There are a lot of theories in the newspapers trying to answer these questions. For me I think more sociologically. Clearly these people are frustrated. In times of economic struggle the most disadvantaged feel the strain most, as well they frequently feel their voice is the quietest among the general population despite how loudly they might yell. Frustration leads to anger and just one spark can set the smoldering coals alight. Now everyone is watching, ready to take their plight seriously but also wondering what policies or situations have caused such frustration.

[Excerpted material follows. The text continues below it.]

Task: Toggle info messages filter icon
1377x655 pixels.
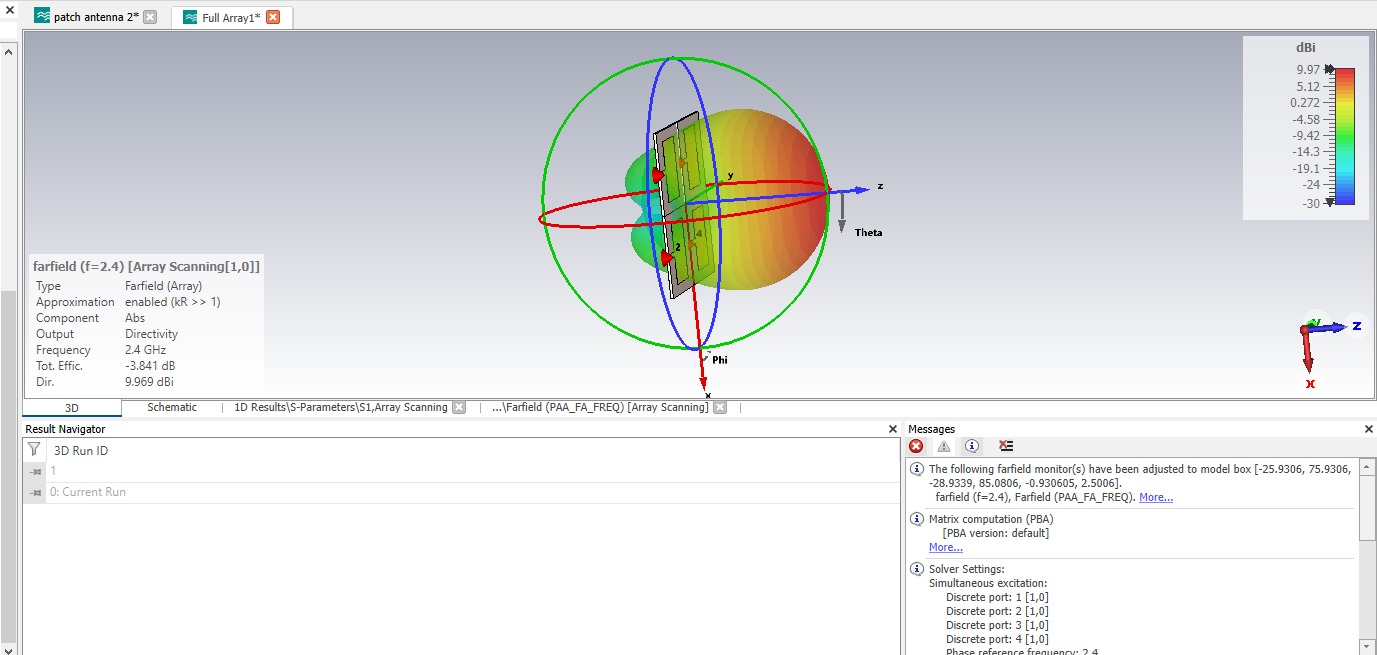Action: coord(972,447)
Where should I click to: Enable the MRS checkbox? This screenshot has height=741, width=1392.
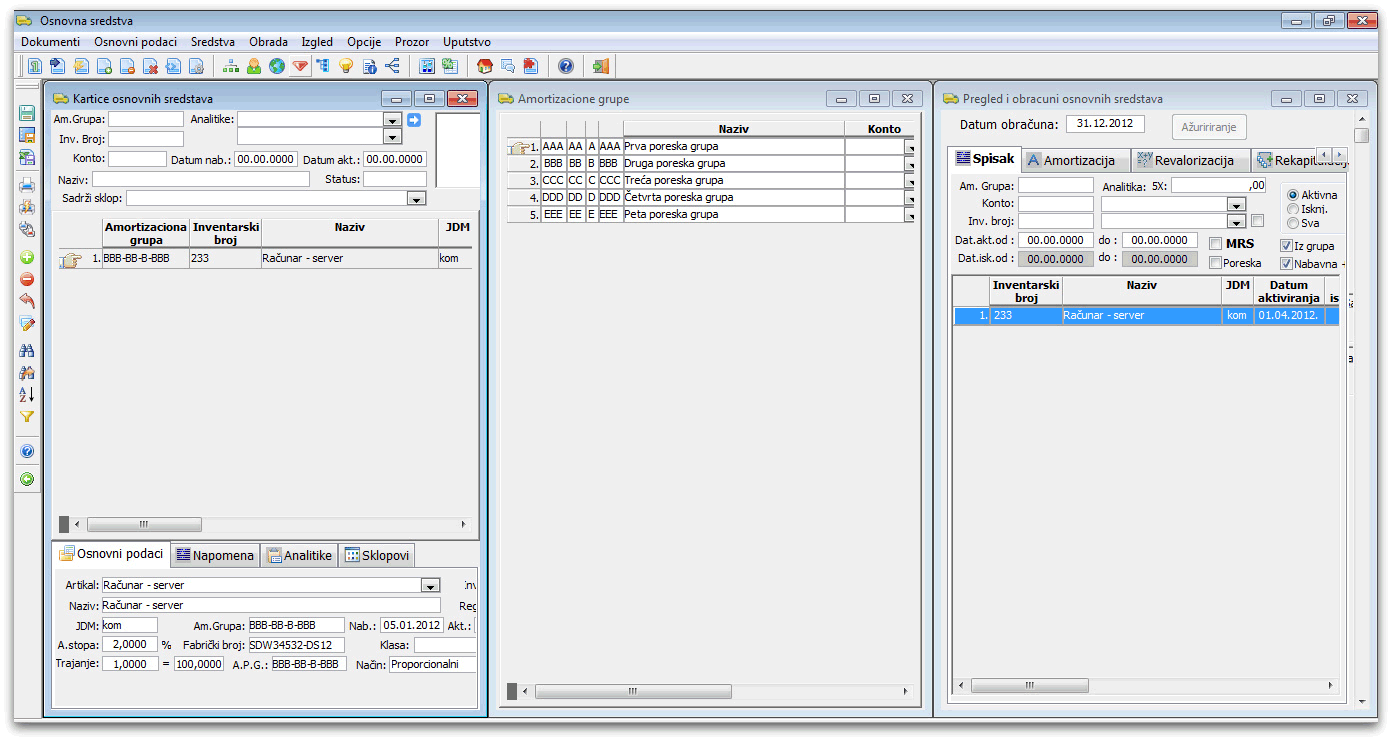pos(1215,244)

But the details of this debate are beside the point. What I am really trying to say is that as your academic path continues on, ones ability to question and analyse becomes much more refined and astute. So think intelligently and develop theories. Go with your gut, ask questions and listen to what the information is trying to tell you. To make that jump you need to start asking questions and NEVER ever be afraid to ask questions and develop theories and ideas.

Education isn't just about facts, figures and knowledge it is also about IDEAS.

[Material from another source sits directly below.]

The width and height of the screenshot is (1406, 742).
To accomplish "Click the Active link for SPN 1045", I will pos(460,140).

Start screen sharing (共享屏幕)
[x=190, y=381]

p.s. stay tuned for vlog entries.

Tuesday, 19 July 2011

A quote that has guided me recently...

"If you're not prepared to be wrong, you'll never come up with something original." - Ken Robinson




[Edit: this post has seen a lot of hits, for those interested this quote came from a TEDTalk made by Ken Robinson which you can find here http://www.ted.com/talks/ken_robinson_says_schools_kill_creativity.html ]

Titles and Introductions

Oh hello there! I see you have found me on the interwebs.

An apt place to begin is with the title. Emancipation is a strong word. I like strong formidable words, they bring out my inner nerd. It is a word that could suggest a lot of different things such as: Why do I need emancipation? What is oppressing me? But allow me to steer you down a more lighthearted path. My use of emancipation is really to suggest liberation and freedom, but not from some oppressive force outside myself. I prefer to suggest that education has facilitated my personal and academic growth, to develop the confidence and courage to break out of my fearful shell. Education has given me the tools to live a life that accesses the world.

A bit about me...
From a small and proud First Nations Tribe in Ontario, I find that I am most at peace near our lake. I was raised by determined, loving and encouraging parents and an older brother. My educational adventure began at 19 when I left our humble home to attend University in Ottawa. By age 24 my aspirations grew bigger and more geographically distant, my adventure continued to Dublin, Ireland where I graduated with distinction with a Masters in History. At the age of 27 the next big step is the D.Phil (It is really a PhD but Oxford being ancient prefers to use the older term D.Phil) at the University of Oxford.

Personal Motto...
Love Many, Trust Few, Hate None  

My purpose...
To Love, To Learn, To Teach and in this process help any other people along their journey. This blog is a place to document my experiences as well as to aid other students. The academic lifestyle is not always easy, but it is nice to know that you're not alone.